Il n'y a pour l'instant pas de vaccins pour le Covid. La France ne semble pas non plus en mesure de produire massivement des tests contrairement à la Corée du Sud. Pourquoi ?
La Corée du Sud a été, comme l'Arabie Saoudite, en prise avec une épidémie de MERS (syndrome respiratoire du Moyen-Orient) en 2015 (N.D.L.R. 186 cas et 36 morts). Le MERS est une infection de type coronavirus. Ils ont donc dû développer des matériaux de détection et se sont équipés. Nous avons été épargnés par le MERS, avec seulement un cas importé et une contamination de voisinage. Ce qui explique que la Corée du Sud se soit préparée, tout comme Taiwan, qui a été très touchée par le SRAS et a appris à se prémunir contre ce type de pandémie.
Contrairement à la France, qui semble démunie face à cette guerre sanitaire.
Aujourd'hui, je ne fais plus de politique ! Mes anciens collaborateurs, qui ont vécu la grippe A, sont encore en poste.

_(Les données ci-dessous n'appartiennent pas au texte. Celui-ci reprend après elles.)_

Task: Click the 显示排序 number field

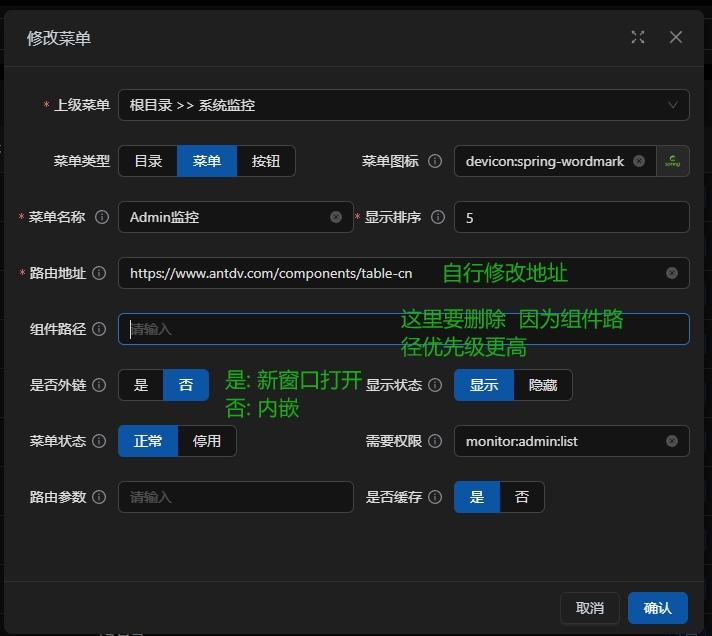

L'un est préfet de Seine-Saint-Denis, l'autre un des directeurs à la Préfecture de police, un troisième directeur général du CHU de Bordeaux. Mon conseiller grippe dirige la chaîne transfusionnelle à l'Etablissement français du sang. Autant vous dire que cette guerre sanitaire, ils sont dedans jusqu'au cou. On s'est beaucoup parlé, ces derniers jours. Eux aussi, comme moi, avaient mal vécu d'être cloués au pilori pour avoir voulu être prévoyants. Aujourd'hui, la guerre est déclarée, mais les stocks d'armes ont disparu ou pas encore à disposition, tels les traitements ou les vaccins. J'espère de tout cœur que malgré tout, on s'en sortira.